Oliveira's team uses a matrix approach: AI agents combined with deterministic static analysis tools and runtime context to surface what matters. The combination allows them to tackle low-severity issues that previously sat untouched because AI can now reduce a two-hour fix to minutes, freeing capacity for the critical items.
Supervised, not autonomous
The agents are not running unsupervised. "We do supervise with our software engineers to make sure that the judgment is there and they can evaluate if the code generated and the checks that pass are good enough or bad," Oliveira says.
His team has spent three years shifting left so engineers work primarily from the IDE. MCP servers connect security and quality checks directly into the development environment, removing the friction that historically made developers skip security steps entirely.

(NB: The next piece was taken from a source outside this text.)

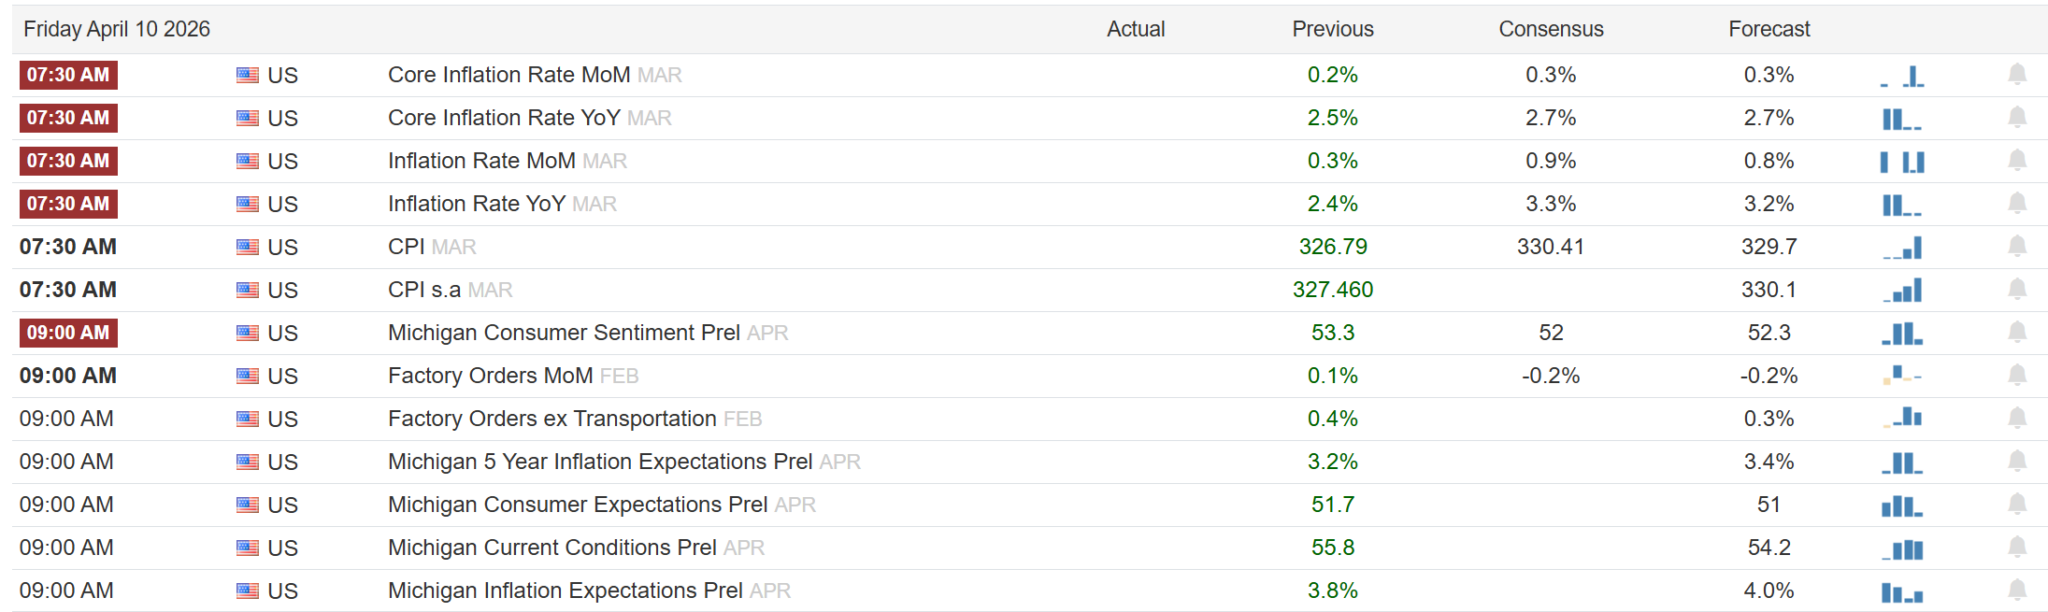Screen dimensions: 2048x612
Task: Click the red 09:00 AM time badge
Action: (68, 333)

Oliveira describes a model where agents handle the feature, request security and quality checks automatically, and then present results for human review. For higher maturity workflows, he favors a "judge and contrarian" pattern: two AI supervisors that challenge each other's output before code progresses.
"Mistakes will still happen because every engineer has made mistakes in the past," he says. "But if you have the right pieces in place, you can correct faster." The gap in trust between security leaders and agent autonomy remains the limiting factor for most organizations.
Liability moves faster than fixes
The legal dimension is tightening. Organizations are now formally aware of vulnerabilities they cannot patch in time, and regulatory windows are shrinking. Oliveira points to a pattern in supply chain attack data: most hits occur on Fridays, when teams are offline until Monday.
"In the last ten years, every CISO said we need to update our dependencies and keep things up to date," he says. "Now, because of this speed and the way supply chain injections are being done, we actually need to tell the opposite: you need to be aware of when you update your stuff."
His advice to CISOs runs upstream of tooling. Leadership needs to close the distance with the people who actually build and ship software. "Higher management is far away from the builders," Oliveira says. "They need to come closer. Otherwise, they will not respond in time because we are already at machine speed."
Skip-level meetings, open-door policies, and sitting in open office spaces rather than private offices are all mechanisms he has seen work. The common thread is removing layers between the people who make risk-based security decisions and the people who can actually execute them.
The views and opinions expressed are those of Eliel Oliveira and do not represent the official policy or position of any organization.